### Requirement A
In the figure legend on NK cells in co-infected pigs below, what target cells were used to measure NK-specific cytotoxicity?
### Requirement B
Translate this sentence from the figure legend on NK cells in co-infected pigs into Spanish: "Each line is from one pig, and each data point on the line is the mean of triplicate readings ± SEM at the respective E:T ratios tested."

### Text segment
====
FIG. 2.

Significant reductions occurred in NK-cell cytotoxicity despite a lack of significant changes in NK-cell populations following PRRSV and PRCV co-infection in pigs. (A) Percentages of CD3⁻CD4⁻CD8α⁺ lymphocytes (NK cells) in PBMCs of pigs were evaluated in mock-infected, PRRSV-infected, PRCV-infected, or dual-infected (PRCV/PRRSV) pigs on the indicated post-inoculation days (PID) by flow cytometric analysis. Each bar represents the mean ± SEM of NK cells from 4–8 pigs, and total numbers of pigs at each PRCV/PRRSV PID: −2/8 (n = 17); 2/12 (n = 18); 4/14 (n = 18); 8/18 (n = 20); 10/20 (n = 20); 14/24 (n = 21); and 21/31 (n = 21). (B) Percentages of NK-specific cytotoxicity were measured using pig PBMCs (effectors) harvested from mock-infected or infected pigs as described above against target cells (K-562). Effectors and targets at the different indicated ratios were cultured together, and the supernatants harvested were analyzed for amounts of LDH released using its substrate at 490 nm. Each line is from one pig, and each data point on the line is the mean of triplicate readings ± SEM at the respective E:T ratios tested. Altogether there were 19 pigs from one independent experimental trial (a total of four PIDs). A similar trend in NK-specific lysis was detected in another two independent experimental trials comprised of the same numbers of pigs. Statistical analyses were performed from the pooled results of all three independent experimental trials, and “a” denotes a statistically significant difference (p < 0.05) between the mock- and dual-infected groups; “b” denotes a statistically significant difference between the mock- and PRRSV-infected groups; “c” denotes a statistically significant difference between the mock- and PRCV-infected groups; and “d” denotes a statistically significant difference between the PRCV- and dual-infected groups, as analyzed by the nonparametric Kruskal-Wallis test.
====
Dataset items
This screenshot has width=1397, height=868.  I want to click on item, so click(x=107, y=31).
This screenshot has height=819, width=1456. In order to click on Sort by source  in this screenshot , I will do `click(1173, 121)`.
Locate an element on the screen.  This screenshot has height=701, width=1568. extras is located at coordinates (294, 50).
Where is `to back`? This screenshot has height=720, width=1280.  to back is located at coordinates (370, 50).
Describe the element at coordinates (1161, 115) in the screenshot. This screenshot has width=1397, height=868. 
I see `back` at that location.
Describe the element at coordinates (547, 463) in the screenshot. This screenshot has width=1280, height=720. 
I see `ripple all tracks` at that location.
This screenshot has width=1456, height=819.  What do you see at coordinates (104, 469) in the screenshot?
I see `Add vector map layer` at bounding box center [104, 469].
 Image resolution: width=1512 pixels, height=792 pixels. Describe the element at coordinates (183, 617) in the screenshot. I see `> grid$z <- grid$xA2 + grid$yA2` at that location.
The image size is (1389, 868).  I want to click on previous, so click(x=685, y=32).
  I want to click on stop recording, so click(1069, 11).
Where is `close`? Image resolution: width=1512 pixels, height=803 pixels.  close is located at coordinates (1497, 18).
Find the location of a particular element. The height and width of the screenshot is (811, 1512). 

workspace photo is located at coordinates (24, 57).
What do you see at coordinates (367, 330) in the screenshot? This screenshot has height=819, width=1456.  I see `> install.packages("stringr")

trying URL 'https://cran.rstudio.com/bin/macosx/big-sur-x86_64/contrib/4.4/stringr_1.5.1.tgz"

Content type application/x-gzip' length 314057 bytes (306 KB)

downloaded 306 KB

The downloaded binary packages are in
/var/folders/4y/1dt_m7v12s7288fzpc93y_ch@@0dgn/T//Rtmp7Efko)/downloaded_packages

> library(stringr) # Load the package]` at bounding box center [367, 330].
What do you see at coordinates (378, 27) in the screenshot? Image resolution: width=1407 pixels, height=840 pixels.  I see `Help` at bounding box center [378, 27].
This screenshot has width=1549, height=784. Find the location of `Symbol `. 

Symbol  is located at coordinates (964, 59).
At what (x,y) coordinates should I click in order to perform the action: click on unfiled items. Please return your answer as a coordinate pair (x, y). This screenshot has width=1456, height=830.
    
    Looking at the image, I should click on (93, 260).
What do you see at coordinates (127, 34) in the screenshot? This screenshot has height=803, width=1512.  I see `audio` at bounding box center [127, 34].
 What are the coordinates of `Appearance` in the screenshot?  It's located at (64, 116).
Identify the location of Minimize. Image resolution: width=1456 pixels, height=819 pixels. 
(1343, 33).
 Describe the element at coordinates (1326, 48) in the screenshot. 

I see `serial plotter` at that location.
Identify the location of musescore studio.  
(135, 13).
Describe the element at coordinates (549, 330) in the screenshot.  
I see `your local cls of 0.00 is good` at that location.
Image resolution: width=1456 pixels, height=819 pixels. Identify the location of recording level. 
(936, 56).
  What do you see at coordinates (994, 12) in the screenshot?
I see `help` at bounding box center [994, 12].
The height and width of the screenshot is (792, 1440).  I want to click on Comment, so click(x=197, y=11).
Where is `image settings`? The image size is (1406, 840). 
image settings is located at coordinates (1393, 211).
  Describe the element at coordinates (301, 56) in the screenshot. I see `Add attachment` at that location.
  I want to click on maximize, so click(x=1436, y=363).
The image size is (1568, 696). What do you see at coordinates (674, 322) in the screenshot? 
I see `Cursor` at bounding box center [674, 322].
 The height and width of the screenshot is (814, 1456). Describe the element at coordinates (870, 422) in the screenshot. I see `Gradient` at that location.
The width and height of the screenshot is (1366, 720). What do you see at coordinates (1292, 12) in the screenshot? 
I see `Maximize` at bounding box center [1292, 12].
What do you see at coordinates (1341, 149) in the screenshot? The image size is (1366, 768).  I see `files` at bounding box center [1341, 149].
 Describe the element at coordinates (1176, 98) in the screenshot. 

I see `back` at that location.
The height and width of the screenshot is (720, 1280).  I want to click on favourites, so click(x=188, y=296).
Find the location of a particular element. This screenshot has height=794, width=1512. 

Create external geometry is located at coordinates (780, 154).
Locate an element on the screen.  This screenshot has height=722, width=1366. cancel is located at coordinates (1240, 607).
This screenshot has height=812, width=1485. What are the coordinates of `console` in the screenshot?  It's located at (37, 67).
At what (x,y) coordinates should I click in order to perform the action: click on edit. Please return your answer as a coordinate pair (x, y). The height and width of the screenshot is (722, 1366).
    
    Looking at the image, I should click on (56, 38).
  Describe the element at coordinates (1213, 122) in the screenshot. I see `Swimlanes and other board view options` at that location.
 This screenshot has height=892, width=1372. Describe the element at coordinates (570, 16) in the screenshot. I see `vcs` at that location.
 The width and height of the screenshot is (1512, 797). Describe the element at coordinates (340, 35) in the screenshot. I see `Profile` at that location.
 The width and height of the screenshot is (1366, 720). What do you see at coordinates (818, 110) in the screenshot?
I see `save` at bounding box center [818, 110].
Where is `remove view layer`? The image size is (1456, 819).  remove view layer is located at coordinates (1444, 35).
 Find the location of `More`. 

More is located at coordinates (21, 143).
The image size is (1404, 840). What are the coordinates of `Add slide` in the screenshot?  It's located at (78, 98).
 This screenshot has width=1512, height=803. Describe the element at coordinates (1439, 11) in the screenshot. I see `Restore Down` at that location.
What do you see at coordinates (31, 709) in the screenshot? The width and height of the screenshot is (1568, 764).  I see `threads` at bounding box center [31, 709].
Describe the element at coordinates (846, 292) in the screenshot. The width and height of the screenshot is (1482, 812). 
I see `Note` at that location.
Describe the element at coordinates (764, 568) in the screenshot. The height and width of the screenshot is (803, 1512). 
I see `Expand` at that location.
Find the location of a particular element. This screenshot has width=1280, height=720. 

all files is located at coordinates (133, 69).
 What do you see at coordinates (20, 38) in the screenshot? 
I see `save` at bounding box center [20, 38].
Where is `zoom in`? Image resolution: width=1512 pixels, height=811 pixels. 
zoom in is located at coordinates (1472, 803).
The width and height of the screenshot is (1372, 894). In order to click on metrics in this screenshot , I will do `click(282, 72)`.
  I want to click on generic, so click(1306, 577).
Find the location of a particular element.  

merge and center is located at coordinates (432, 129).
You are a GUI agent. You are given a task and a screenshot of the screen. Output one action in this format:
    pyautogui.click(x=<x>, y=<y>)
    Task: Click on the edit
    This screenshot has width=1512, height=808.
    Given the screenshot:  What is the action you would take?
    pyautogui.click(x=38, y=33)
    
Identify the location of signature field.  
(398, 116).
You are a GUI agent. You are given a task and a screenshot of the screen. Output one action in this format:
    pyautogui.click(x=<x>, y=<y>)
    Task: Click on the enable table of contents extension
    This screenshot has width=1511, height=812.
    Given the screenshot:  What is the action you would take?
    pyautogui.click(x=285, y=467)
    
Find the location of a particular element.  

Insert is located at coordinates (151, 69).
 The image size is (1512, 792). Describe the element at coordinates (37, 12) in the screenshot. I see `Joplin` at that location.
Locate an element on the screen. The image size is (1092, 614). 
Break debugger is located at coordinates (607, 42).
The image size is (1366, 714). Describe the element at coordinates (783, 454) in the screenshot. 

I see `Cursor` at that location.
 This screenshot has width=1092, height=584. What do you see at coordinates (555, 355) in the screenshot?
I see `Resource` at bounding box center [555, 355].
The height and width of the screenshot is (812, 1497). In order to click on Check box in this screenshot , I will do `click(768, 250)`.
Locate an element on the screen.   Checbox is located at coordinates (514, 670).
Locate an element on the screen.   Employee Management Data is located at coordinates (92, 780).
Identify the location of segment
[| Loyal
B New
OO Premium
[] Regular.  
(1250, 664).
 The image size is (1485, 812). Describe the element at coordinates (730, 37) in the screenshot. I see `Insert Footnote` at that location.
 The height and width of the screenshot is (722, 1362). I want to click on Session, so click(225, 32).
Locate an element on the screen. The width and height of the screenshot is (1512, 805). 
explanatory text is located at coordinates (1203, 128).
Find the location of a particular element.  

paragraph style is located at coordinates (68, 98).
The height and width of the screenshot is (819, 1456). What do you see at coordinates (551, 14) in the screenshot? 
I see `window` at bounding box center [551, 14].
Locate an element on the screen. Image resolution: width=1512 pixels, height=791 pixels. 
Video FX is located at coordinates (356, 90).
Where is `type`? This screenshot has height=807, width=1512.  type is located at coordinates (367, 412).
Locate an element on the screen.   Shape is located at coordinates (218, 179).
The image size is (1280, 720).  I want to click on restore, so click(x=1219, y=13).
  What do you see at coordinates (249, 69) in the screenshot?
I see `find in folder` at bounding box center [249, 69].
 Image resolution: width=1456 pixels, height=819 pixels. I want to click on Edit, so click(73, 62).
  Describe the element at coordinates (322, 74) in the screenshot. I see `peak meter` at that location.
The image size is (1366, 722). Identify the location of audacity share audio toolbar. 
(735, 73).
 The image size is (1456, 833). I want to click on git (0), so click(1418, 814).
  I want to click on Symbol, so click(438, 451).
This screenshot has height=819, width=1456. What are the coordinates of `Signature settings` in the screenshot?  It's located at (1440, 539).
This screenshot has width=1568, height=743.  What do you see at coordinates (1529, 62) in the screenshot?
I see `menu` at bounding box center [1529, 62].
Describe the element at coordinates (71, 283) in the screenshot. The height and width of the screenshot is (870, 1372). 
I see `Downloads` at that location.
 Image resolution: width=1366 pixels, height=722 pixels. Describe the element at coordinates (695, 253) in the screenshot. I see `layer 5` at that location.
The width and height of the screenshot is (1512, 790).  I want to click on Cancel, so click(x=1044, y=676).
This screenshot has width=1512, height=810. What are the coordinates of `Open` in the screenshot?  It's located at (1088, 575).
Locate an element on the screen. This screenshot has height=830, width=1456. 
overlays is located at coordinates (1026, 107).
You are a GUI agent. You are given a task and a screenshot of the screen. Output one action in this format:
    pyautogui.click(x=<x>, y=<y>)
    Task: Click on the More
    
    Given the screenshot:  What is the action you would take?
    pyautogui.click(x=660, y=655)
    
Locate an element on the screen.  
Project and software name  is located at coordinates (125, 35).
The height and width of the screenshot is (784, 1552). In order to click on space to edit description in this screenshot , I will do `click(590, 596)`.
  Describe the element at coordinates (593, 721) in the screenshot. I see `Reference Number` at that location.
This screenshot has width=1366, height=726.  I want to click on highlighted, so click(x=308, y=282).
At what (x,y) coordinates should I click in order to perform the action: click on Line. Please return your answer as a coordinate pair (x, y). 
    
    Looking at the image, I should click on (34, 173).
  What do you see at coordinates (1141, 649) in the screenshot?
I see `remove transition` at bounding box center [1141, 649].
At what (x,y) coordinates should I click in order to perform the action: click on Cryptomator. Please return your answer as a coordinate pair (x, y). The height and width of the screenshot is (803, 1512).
====
### Written reply A
K-562 cells

### Written reply B
Cada línea corresponde a un cerdo, y cada punto de datos de la línea es la media de lecturas por triplicado ± SEM en las respectivas proporciones E:T evaluadas.